On June 26th the server went into a tailspin. MySQL was using 4 cores of processing. I ssh'd into the server and started the MySQL console and started running
show processlist; to analyze the load. All of the available query slots were full but they were all stalled -- the COMMAND column was showing that they were all set to "SLEEP". I ran a quick query to kill the sleeping processes, but another set immediately replaced them. I did this repeatedly, and instantly the processlist was showing that another set of SLEEPing processes were waiting. WTF?
I spent the good part of two hours trying to elicit some meaning from this madness. My initial thought was that we were experiencing a DDOS attack. I tailed the Apache logs; there was traffic, but nothing warranting the massive load that was occurring. The problem was spiraling out of control as other MySQL reliant websites were now unresponsive. I decided that it was time to restart MySQL. This is not recommended. Occasionally MySQL tables can be corrupted by a restart. I was out of options though as it was stalling all of the websites on the server. I ran the restart command, but it failed. My stomach dropped. That systemctl
status command showed that it was running, but there were no MySQL processes running. Something was very wrong. With few readily available options I rebooted the server. After rebooting, MySQL came back up, and initially it seemed to be working, but gradually over the next few minutes the processlist showed that the query queue was filling with SLEEPing processes.
PHP-FPM Timeout and a Slow Query Race Condition
I did some slow query logging in May when I was investigating the load. There were a few queries that were taking more than ten seconds to complete. I was able to alleviate some of the bottleneck by tweaking the cache plugin, insuring that these queries were run infrequently. The caching worked for a few weeks, but traffic kept increasing, and by June 26th I was dreading the idea that I was going to have to write a set of faster queries for a 3rd-party Wordpress plugin. When MySQL kept filling up with SLEEPing processes, I knew that there must be another culprit. Why weren't these queries finishing or clearing and when I cleared the current set, why were they immediately replaced by another set?

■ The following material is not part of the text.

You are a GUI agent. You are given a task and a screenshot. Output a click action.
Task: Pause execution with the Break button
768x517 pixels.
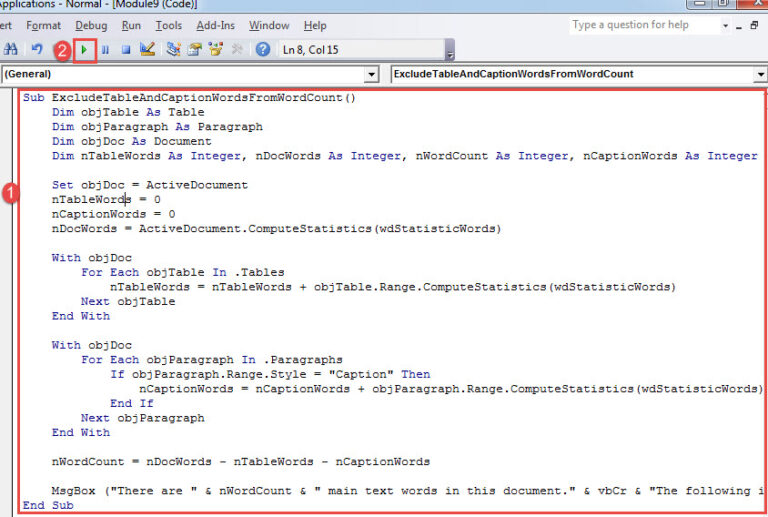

Maybe the Wordpress PHP/MySQL configuration was wonky. I looked at the config file but there was nothing out of place. The configuration was standard -- used by the other non-Wordpress sites on the server. The only difference was having PHP-FPM enabled for the website. I looked at the PHP-FPM configuration in cPanel:
timeout was set to 5 seconds. I suddenly realized what was happening. PHP-FPM was sending the queries to MySQL, the query was taking longer than 5 seconds, so the PHP-FPM process was timing out, leaving MySQL with an ever-growing queue of queries while the original PHP code had long ago been killed.
I changed the PHP-FPM timeout setting to 30 seconds, and voila: the load halved almost immediately. The processlist completely cleared within a matter of minutes.